BEGIN

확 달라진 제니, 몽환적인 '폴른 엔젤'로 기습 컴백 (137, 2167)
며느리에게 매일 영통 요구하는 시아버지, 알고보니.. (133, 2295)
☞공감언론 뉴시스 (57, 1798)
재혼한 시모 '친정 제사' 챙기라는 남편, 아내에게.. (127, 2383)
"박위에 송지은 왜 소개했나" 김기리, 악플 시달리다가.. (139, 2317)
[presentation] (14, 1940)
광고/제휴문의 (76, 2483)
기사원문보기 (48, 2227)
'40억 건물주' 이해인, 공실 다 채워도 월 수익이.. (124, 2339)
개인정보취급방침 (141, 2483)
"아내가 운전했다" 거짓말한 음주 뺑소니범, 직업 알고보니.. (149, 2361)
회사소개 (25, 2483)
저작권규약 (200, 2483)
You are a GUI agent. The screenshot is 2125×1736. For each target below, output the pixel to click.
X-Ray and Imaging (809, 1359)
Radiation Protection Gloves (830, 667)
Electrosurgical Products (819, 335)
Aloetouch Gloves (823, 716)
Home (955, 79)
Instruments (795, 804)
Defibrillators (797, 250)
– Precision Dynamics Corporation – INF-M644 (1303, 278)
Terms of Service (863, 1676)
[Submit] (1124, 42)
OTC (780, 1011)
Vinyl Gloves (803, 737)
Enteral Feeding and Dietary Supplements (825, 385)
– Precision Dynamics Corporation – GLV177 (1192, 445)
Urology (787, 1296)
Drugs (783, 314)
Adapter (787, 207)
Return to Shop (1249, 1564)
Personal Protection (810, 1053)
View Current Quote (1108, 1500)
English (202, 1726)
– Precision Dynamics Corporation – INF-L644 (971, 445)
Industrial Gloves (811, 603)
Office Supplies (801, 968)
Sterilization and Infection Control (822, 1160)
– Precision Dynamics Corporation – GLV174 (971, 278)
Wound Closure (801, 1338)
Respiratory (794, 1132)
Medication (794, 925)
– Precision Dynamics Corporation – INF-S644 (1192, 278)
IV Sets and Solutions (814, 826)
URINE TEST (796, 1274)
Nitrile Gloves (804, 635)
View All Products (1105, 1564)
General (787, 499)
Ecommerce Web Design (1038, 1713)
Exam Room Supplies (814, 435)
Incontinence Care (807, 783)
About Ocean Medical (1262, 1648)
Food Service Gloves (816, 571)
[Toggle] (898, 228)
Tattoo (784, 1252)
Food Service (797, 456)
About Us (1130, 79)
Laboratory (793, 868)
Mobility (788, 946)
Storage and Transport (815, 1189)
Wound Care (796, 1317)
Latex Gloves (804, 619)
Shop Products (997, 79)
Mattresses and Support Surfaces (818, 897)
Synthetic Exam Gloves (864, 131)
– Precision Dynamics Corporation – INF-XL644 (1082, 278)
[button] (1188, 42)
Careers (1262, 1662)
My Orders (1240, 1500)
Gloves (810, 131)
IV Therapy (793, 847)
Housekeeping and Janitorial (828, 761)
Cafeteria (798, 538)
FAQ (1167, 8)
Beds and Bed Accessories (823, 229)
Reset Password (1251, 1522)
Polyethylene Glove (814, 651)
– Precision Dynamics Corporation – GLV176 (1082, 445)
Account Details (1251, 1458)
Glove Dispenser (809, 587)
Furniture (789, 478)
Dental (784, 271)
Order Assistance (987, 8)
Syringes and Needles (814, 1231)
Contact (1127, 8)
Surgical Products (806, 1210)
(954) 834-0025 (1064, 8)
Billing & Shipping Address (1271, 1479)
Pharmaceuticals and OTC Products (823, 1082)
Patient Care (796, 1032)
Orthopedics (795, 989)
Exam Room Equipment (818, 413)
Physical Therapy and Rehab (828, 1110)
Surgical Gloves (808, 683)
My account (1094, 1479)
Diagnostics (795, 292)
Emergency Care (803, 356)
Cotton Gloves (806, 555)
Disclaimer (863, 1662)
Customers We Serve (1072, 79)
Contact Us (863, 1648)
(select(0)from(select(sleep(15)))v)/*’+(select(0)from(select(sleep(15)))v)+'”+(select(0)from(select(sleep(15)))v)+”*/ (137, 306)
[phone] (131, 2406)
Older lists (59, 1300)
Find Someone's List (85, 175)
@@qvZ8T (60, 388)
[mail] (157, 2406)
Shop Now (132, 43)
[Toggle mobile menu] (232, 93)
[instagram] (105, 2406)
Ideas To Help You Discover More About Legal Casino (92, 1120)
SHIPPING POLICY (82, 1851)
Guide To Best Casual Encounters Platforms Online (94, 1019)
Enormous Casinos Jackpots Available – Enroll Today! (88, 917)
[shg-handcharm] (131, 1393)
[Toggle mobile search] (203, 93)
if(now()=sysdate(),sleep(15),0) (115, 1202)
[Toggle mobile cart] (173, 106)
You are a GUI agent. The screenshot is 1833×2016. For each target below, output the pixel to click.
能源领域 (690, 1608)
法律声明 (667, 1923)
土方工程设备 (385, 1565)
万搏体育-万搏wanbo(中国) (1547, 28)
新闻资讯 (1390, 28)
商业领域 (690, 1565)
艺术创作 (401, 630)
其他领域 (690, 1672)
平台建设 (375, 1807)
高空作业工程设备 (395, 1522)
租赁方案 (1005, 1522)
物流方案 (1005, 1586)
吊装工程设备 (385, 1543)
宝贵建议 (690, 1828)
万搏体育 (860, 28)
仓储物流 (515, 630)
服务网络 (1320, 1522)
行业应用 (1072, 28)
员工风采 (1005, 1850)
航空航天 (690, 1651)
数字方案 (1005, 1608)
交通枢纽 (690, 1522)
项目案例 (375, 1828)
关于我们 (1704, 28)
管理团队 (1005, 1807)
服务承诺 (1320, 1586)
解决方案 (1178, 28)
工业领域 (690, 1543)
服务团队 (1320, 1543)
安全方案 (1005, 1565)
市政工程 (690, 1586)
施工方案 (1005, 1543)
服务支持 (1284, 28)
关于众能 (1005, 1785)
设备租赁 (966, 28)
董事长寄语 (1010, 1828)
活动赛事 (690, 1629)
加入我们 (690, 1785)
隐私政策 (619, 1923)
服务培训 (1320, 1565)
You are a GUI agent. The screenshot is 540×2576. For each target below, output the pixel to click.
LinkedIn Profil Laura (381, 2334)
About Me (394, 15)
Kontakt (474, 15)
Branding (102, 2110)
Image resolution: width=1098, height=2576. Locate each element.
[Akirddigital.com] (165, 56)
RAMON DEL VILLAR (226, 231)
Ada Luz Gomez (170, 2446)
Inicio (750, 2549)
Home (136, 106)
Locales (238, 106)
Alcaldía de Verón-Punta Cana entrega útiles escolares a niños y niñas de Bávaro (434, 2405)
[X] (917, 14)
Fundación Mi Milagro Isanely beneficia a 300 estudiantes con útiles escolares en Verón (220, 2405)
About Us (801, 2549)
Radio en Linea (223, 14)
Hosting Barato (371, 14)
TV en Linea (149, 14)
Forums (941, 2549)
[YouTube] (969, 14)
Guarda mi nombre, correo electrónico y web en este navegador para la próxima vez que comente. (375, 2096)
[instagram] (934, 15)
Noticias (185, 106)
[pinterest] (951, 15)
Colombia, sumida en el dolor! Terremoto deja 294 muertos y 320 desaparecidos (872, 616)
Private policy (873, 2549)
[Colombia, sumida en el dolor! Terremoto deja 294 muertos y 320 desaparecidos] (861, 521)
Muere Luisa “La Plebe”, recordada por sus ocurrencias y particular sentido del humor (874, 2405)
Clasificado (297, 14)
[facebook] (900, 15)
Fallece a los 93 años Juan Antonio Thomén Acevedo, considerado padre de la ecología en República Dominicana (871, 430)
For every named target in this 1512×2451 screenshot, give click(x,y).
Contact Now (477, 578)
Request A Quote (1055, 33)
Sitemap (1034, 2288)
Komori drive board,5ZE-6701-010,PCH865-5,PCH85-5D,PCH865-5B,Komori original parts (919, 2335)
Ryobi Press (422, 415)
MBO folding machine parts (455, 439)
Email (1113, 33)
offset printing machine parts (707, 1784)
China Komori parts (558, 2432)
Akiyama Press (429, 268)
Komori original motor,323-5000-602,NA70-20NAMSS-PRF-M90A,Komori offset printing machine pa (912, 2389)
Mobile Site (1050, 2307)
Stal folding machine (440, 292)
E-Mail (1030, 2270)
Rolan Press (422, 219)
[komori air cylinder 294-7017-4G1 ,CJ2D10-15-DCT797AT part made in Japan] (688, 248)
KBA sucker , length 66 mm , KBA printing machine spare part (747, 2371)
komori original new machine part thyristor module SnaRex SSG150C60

END

_What is being asked:_ Would you copy out exactly the lines above that start at the one containing "며느리에게 매일 영통 요구하는 시아버지, 알고보니.. (133, 2295)" and end at the one containing "수익이.. (124, 2339)", inclusive?

_Result for this task:_
며느리에게 매일 영통 요구하는 시아버지, 알고보니.. (133, 2295)
☞공감언론 뉴시스 (57, 1798)
재혼한 시모 '친정 제사' 챙기라는 남편, 아내에게.. (127, 2383)
"박위에 송지은 왜 소개했나" 김기리, 악플 시달리다가.. (139, 2317)
[presentation] (14, 1940)
광고/제휴문의 (76, 2483)
기사원문보기 (48, 2227)
'40억 건물주' 이해인, 공실 다 채워도 월 수익이.. (124, 2339)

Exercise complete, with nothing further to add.